投薬がうまくできないという悩みは猫医療においてしばしば遭遇する問題です。本ブログでも投薬のコツについてまとめましたが、そもそも薬を猫が好きな味にして、猫が進んで食べてくれたらどんなに治療が楽になるだろうと日々思っています。
昔は猫用の薬などありませんでしたが、製薬会社でも小動物部門(犬猫や鳥など)ができ、さらに猫用の薬というものも徐々に増えています。さらに猫に投薬しやすい薬を表彰する「easy to give」というアワードがISFM(国際猫医学会)で毎年行われていますので、いくつか受賞した薬を紹介します。
・メタカム(2007年 ベーリンガー)
有効成分のメロキシカムはいわゆる痛み止め、アスピリンなどと同じNSAIDs(非ステロイド性抗炎症薬)の1つです。メタカムは当時は珍しい液体の薬で、さらに猫が好む味付けもしています。手術の後の痛み止め目的などで処方しますが、むしろ好んで舐めていたといれるほど、今回紹介する薬の中でもトップクラスの嗜好性だと感じます。
・コンベニア(2007年 ゾエティス)
有効成分のセフォベシンナトリウムは抗生物質の1つで、一度注射すると2週間効果が持続するため、家で薬をのませる必要がありません。コンベニアは第二次選択薬(他の抗生物質が無効の場合に使用する)ですが、その特性からやむなく、2度と捕まらない可能性ある野良猫の外傷などでも使われることがあります。家で投薬をしなくていいという究極のeasy to giveですが、安易に使いすぎないよう注意が必要です。
・フォルテコール(2010年 ノバルティス)
有効成分のベナゼプリル塩酸塩は血管拡張作用があり、高血圧症や慢性腎臓病でのタンパク尿の漏出を抑える効果があります。フォルテコールは動物用の薬では珍しく、ビーフ味とバニラ味の2つから選ぶことができます。猫ってバニラ好きなんですか?とよく質問されますが、意外とバニラ味の方を好む猫も多いです。
・アトピカ 内用液(2012年 ノバルティス)
有効成分のシクロスポリンは免疫抑制作用があり、アレルギー性皮膚炎などの治療に使用されます。猫用アトピカとして体重あたりの量を微調整できるよう液体になりました。ただ、液体でも苦みがあるの好まない猫がいるためカプセルタイプも併用し、どちらが飲ませやすいか選んでもらっています。
・セミントラ(2013年 ベーリンガー )
有効成分のテルミサルタンは血管拡張作用があり、高血圧症のコントロールや慢性腎臓病でのタンパク尿の漏出を抑える効果があります。こちらも液状で、食事に混ぜてもほとんど気にしない猫がほとんどです。

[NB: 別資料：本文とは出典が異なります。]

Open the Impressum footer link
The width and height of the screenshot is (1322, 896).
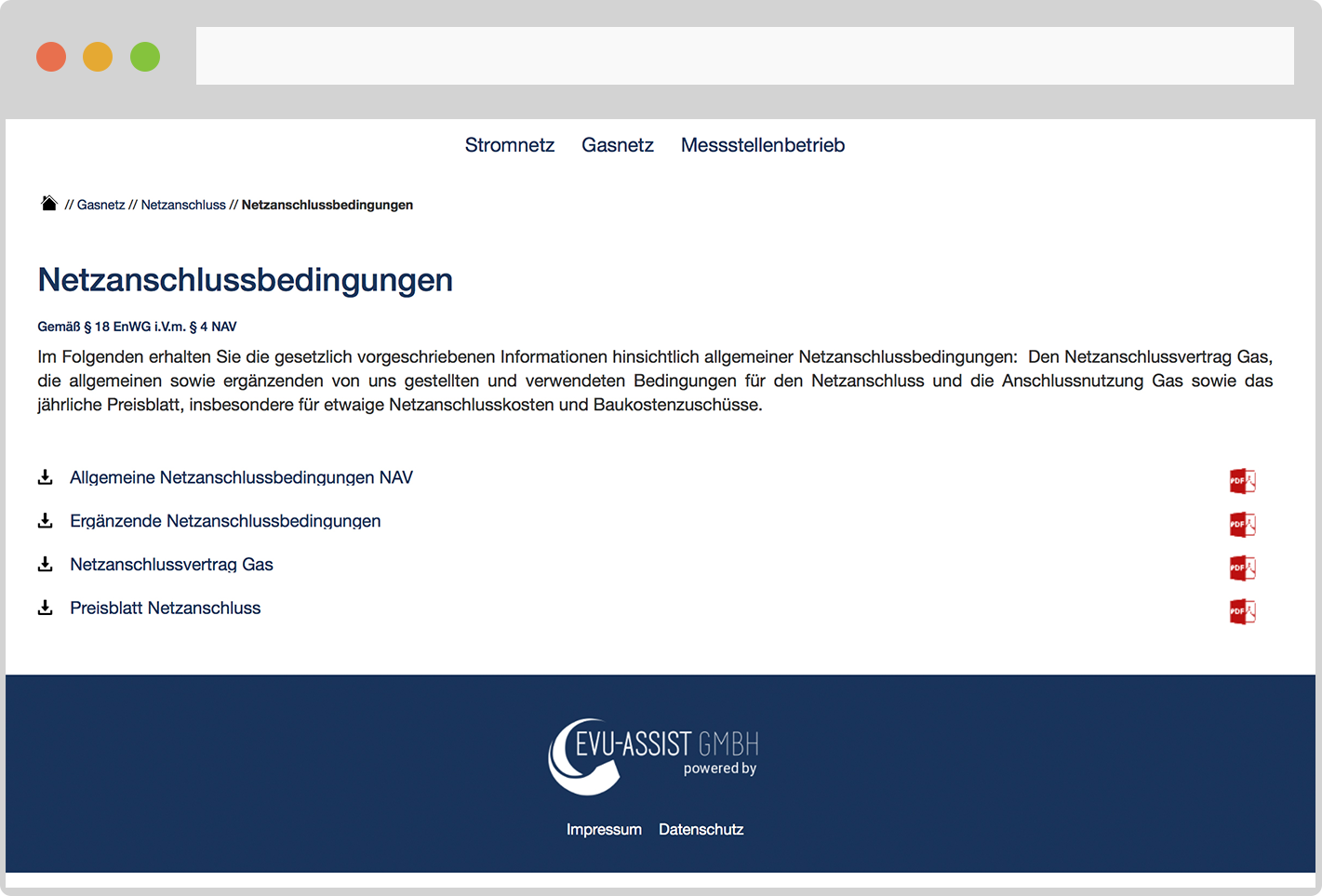point(604,829)
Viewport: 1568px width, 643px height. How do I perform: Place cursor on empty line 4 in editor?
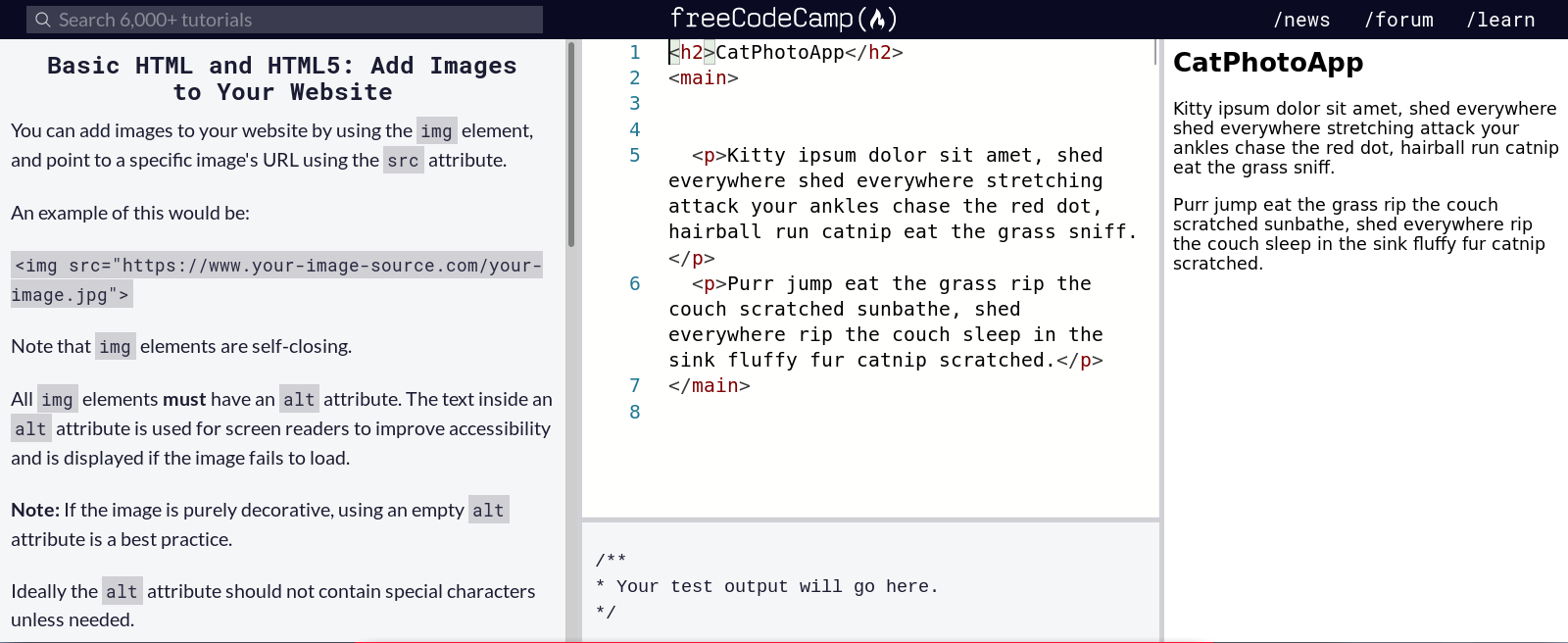click(x=882, y=129)
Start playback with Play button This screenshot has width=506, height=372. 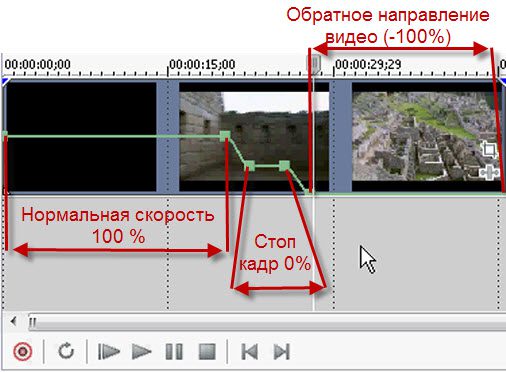[141, 352]
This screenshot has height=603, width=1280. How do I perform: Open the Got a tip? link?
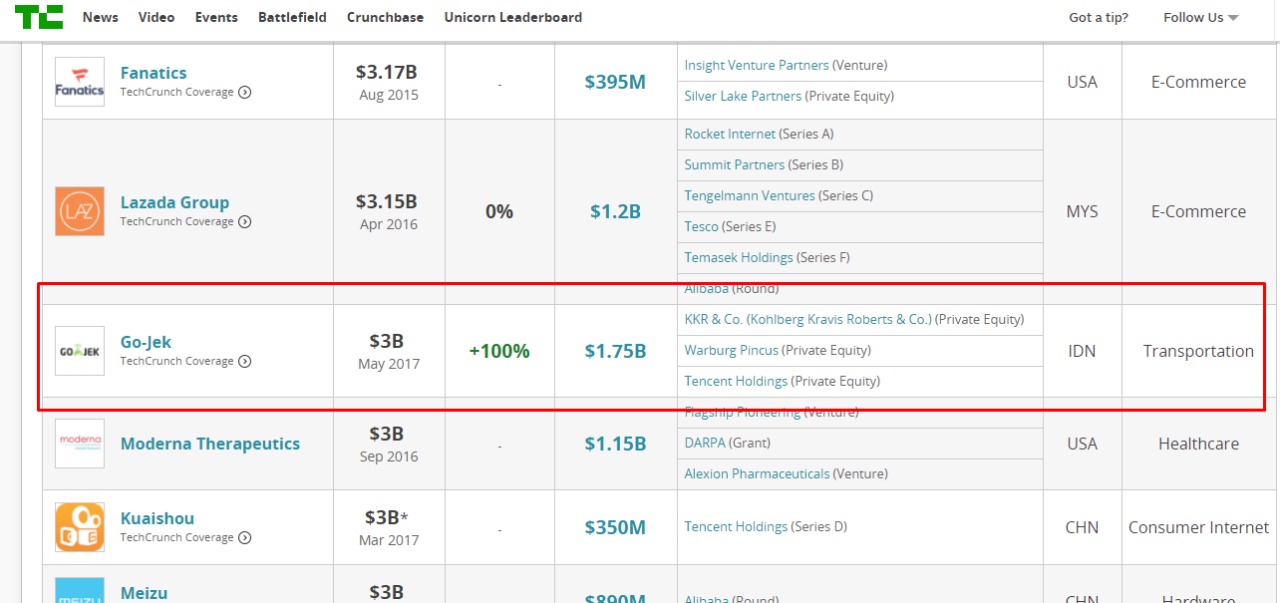[x=1098, y=17]
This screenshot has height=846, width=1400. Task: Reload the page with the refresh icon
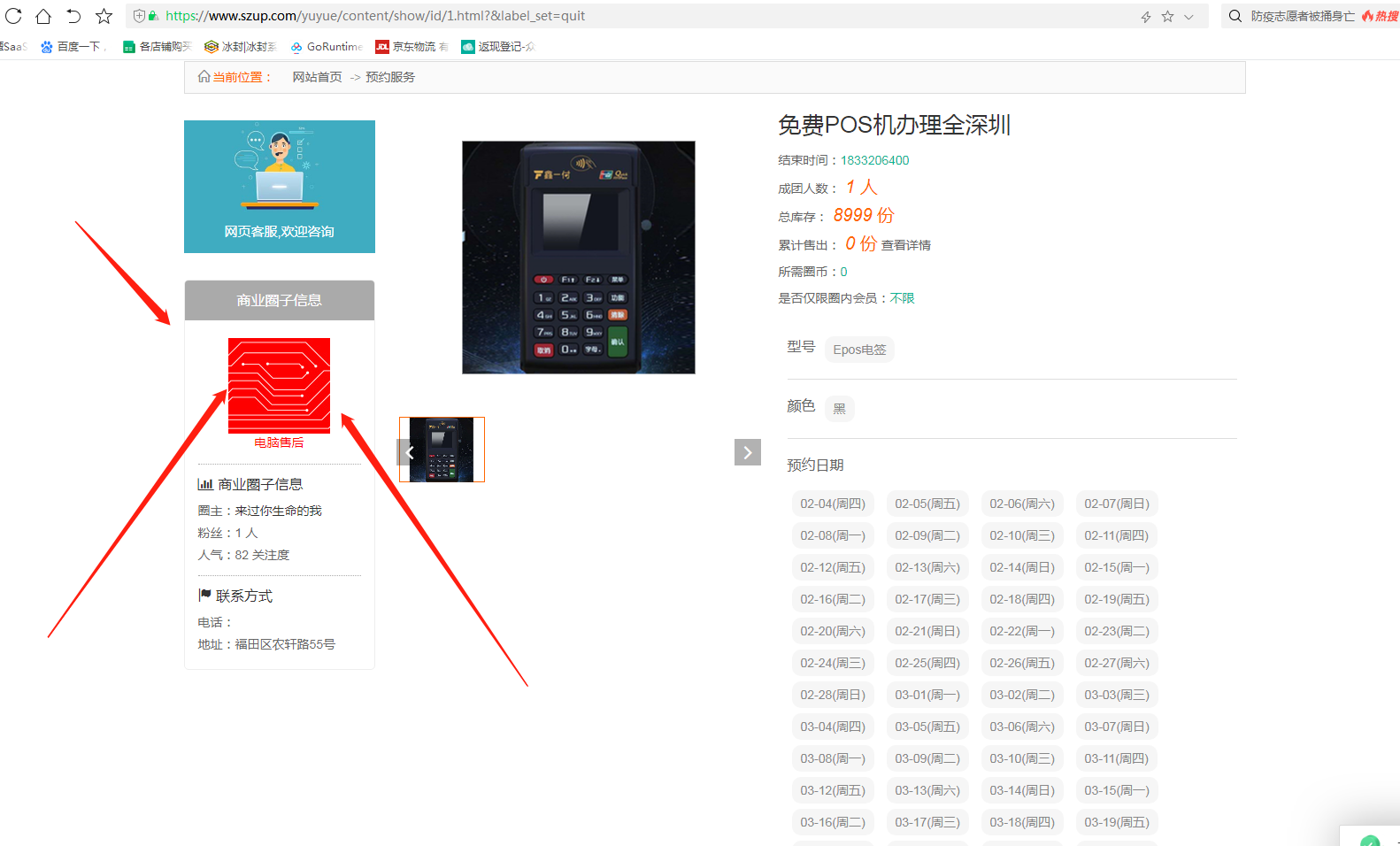tap(13, 16)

・ブラベクトスポット猫用 (2017年 MSDアニマルヘルス)
有効成分のフルララネルはノミ、マダニの駆虫薬です。背中に薬をたらすスポットタイプのノミ予防薬はいくつか”easy to give”に選ばれているのですが、ブラベクトの特徴は1回の投薬で3ヶ月効果が持続することです。特に近年マダニはSFTS(重症熱性血小板減少症)を媒介することで注目されており、確実な効果・持続が期待されます。
まとめ
猫は犬と違い薬に気づくとかたくなに飲み込まなくなってしまいます。これは猫が変なものは口にしないという、賢さの証ですが、治療においては1つのハードルになってしまっています。各製薬メーカーもそのことは熟知しており、徐々に嗜好性が高い薬が増えてきました。もし愛猫が使っている薬が飲ませ辛い場合は”easy to give”な薬がないか、動物病院にきいてみるのも良いでしょう。
参考資料
・easy to give : international cat care
最新の情報を、わかりやすく丁寧にご紹介頂きありがとうございます。
現在かかりつけの動物病院では「コンベニア は副作用もなく、ずっと投与しても安心」との事で、高齢猫さんの歯肉炎の炎症を抑える為に、1年ぐらい前から月に2回ほど投与治療をしています。
質問ですが「コンベニア 」は安易に使用は控えた方がよいとの事ですが、どのくらいの頻度なら使用は
体に負担なく安全なのでしょうか?
是非、先生の見解をお伺いしたく存じます。
よろしくお願い致します。
「安易に〜」というのは体への安全性ではなく、新しい抗生物質(第二次選択薬)なので、できるだけ従来の抗生物質を使いましょう、という意味です。しかし実際には本文にあるように、口内炎で薬が飲み辛い猫や、捕まらない猫にやむなく使用することはしばしばあります。コンベニア自体は安全性の高い薬だと思います。